November 23, 2003 -- 10:31 PM
posted by eric

    hahahahahah lucky as drill bit guy, that's friggin' awesome!!! ....oh *weep.
    anywho, yeah i checked out that link on MUGS- which battle of the bands is this for? antifreeze or something else?

November 23, 2003 -- 8:29 PM
posted by petey "the dream kitchen&

    So I got a phone call from Norma, the UofA Orientation Manager today about the MUGs Coordinator position, I would seem I am now the newest (and first) MUGs coordinator. so yeah, petey's moving up in the world, I'll have my own office with maybe a couple of dirty coffee mugs, some motivational posters with wind surfers and whales with stuff written on them about giving a care and such, oh and maybe all of this as well.

    Also, does anyone know how hard it is to find a fucking decent alarm clock in this city? mine broke the other night, I tried to fix it but it turned out that the circuitry was messed, so smashed it instead.

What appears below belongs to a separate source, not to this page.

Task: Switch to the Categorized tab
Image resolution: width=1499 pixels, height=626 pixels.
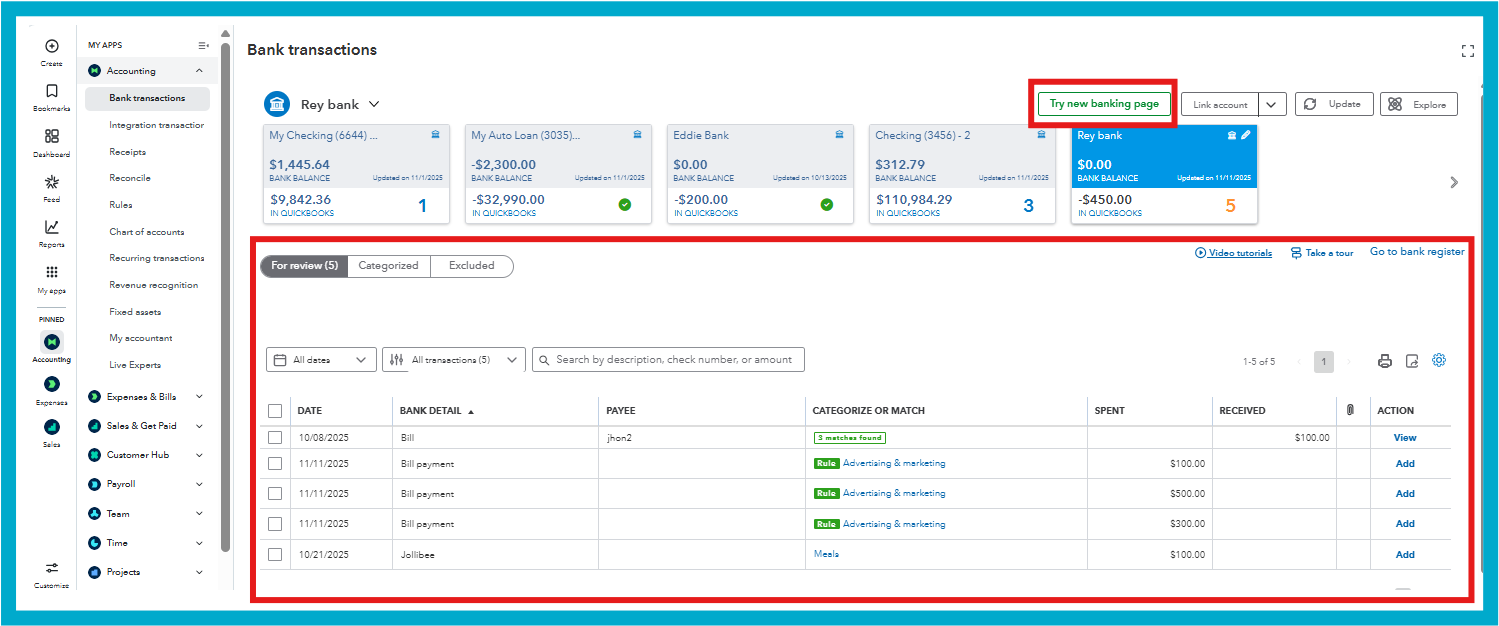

But seriously, all the alarm clocks out there are shitty "discount" clocks with a little AM/FM dial, or $200 CD sterios. I mean, are cassets that out of date? doesn't someone realise that cheap casset clock's can still be used? Clocks are kinda weird, everyone need them, but do companies like sony give a shit about them? No, unless its a feature in their newest MD...

    oh, one last thing, for anybody that's in a band, possibly named after a fruit/vegtable/meat, that link to the MUGs site has a posting about a battle of the bands, perhaps something to think about...

November 23, 2003 -- 7:56 PM
posted by Zeeth "Rainbow" Phil

    For the record, I'll have to throw my lot in with Percy on the Johnny Depp issue (that is, blissfully ambivalent.) Also, for the record, I believe that h24-66-47-104.ed.shawcable.net is Jess, but I could be mistaken. The whole "lacking a name" deal is starting to get really annoying, though. I much prefer aliases (though if you recognize my writing style/IP at all, you'll see right through my cellophane disguise.)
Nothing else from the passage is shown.